GRCVOct 16, 2019

Animating Landscape: Self-Supervised Learning of Decoupled Motion and Appearance for Single-Image Video Synthesis

arXiv:1910.07192v120 citations
Originality Incremental advance
AI Analysis

This work addresses the challenge of single-image video synthesis for applications like cinemagraphs, offering improved control and quality, though it is incremental as it builds on existing deep generative models with a novel decoupling approach.

The paper tackles the problem of generating high-resolution, long-term video animations from a single landscape image, focusing on skies and waters, by decoupling motion and appearance predictions to reduce error accumulation, achieving competitive results in video prediction and appearance manipulation.
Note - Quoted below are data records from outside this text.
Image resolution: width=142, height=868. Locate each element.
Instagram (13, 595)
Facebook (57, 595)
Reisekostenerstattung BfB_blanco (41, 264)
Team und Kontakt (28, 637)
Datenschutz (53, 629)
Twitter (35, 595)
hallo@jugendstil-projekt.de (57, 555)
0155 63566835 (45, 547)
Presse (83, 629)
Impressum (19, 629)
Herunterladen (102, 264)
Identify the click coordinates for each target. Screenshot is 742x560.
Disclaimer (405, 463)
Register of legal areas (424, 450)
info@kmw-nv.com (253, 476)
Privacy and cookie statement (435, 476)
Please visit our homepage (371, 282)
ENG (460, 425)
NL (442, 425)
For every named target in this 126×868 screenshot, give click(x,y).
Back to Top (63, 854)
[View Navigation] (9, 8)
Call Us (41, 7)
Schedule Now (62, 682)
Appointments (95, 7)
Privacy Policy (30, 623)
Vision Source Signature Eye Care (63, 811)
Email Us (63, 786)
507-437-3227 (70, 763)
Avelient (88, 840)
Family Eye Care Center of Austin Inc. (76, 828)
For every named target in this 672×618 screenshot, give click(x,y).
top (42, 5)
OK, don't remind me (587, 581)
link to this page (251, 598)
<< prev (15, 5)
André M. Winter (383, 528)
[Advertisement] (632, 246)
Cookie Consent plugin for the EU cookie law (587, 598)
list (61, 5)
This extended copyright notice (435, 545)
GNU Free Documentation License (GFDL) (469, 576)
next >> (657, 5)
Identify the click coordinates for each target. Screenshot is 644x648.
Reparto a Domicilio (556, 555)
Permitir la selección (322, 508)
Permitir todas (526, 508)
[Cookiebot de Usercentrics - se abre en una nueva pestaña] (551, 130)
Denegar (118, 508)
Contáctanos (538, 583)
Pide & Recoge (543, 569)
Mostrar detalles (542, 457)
Automatic generation of a high-quality video from a single image remains a challenging task despite the recent advances in deep generative models. This paper proposes a method that can create a high-resolution, long-term animation using convolutional neural networks (CNNs) from a single landscape image where we mainly focus on skies and waters. Our key observation is that the motion (e.g., moving clouds) and appearance (e.g., time-varying colors in the sky) in natural scenes have different time scales. We thus learn them separately and predict them with decoupled control while handling future uncertainty in both predictions by introducing latent codes. Unlike previous methods that infer output frames directly, our CNNs predict spatially-smooth intermediate data, i.e., for motion, flow fields for warping, and for appearance, color transfer maps, via self-supervised learning, i.e., without explicitly-provided ground truth. These intermediate data are applied not to each previous output frame, but to the input image only once for each output frame. This design is crucial to alleviate error accumulation in long-term predictions, which is the essential problem in previous recurrent approaches. The output frames can be looped like cinemagraph, and also be controlled directly by specifying latent codes or indirectly via visual annotations. We demonstrate the effectiveness of our method through comparisons with the state-of-the-arts on video prediction as well as appearance manipulation.